No worries if you didn’t get anything of what I just said, everything will be explained in the next sections and you’ll be able to do some mental gymnastic to link back to this little history part.

What are signals

A signal is an asynchronous message or event that interrupts a running process. They are intrinsically defined by their effects.
Signals are software interrupts, just like hardware interrupts, they nudge or notify a process, stop its normal flow of execution, and then the process decides what to do with the signal it receives. For that reason they can be used as a limited form of inter-process communication. They’re useful in the case where you need small computational and memory footprint because the signals are implemented at the kernel level.

Signals weren’t meant to be used as IPC but BSD adding SIGUSR1 and SIGUSR2 allowed to do this more easily. Doing IPC this way introduces many unexpected issues.

Hardware

Signals are comparable to hardware interrupts, which are nudges the hardware push when it wants to tell the CPU something. For instance the disk input output interface nudges the CPU when it finishes an operation. When the CPU is nudged, the kernel handles it in an interrupt handler, it’s just a function that chooses what to do based on the source and cause of the interrupt.
Imagine it like event driven programming, because this is what it is.

One might wonder if there’s a direct relation between hardware interrupts and signals. That’s a fair question to ask.
There is in fact one.
Let’s take an explanatory scenario. When a process attempts to execute any code that generates a hardware exception or failure the cpu will receive an interrupt from that piece of hardware.

For example dividing by zero.
Just like we mentioned above, it’s a hardware nudge.

What’s the next step, the kernel enters the event handling routine, which here is the kernel exception handler. Now depending on the situation, sometimes the kernel can handle the failure by itself and continue execution normally, otherwise, in other situations it has to propagate it. The kernel, in this case, defers the exception to the faulty process in the form of a signal corresponding to the error.
The division by zero would send back to the process a SIGFPE signal, floating-point exception, or if the process wants to access and address outside its memory virtual address space it would get a SIGSEGV signal. But, it’s important to mention, that’s only on x86 CPUs. Because, like everything hardware related, this differs from architecture to architecture.
The mapping between those signal names and exceptions is dependent upon the architectures, since exception types differ between architectures.

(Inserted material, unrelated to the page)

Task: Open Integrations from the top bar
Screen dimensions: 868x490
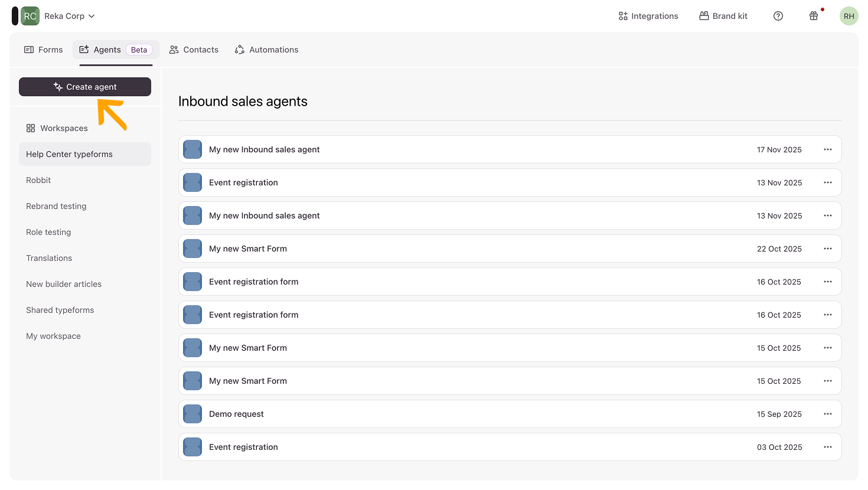Action: click(648, 16)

Another thing to mention is how this affects the asynchronicity versus synchronicity of the signal handling. This depends on the source of the signal and the underlying reason or cause.
Synchronous signals occur as a result of executing instructions that are error prone and unrecoverable. Errors that need immediate handling, such as division by zero. Those signals are sent to the faulty thread that caused the error within the process.
This is the type we mentioned above.
It’s also referred to as a trap because the kernel initiate its trap handler. But the name trap is also used for any signal handler function.

On the other hand, asynchronous signals are external to the process or thread itself. It’s another process initiating a system call that will then push the signal to the target process. We’ll discuss the specific system calls later.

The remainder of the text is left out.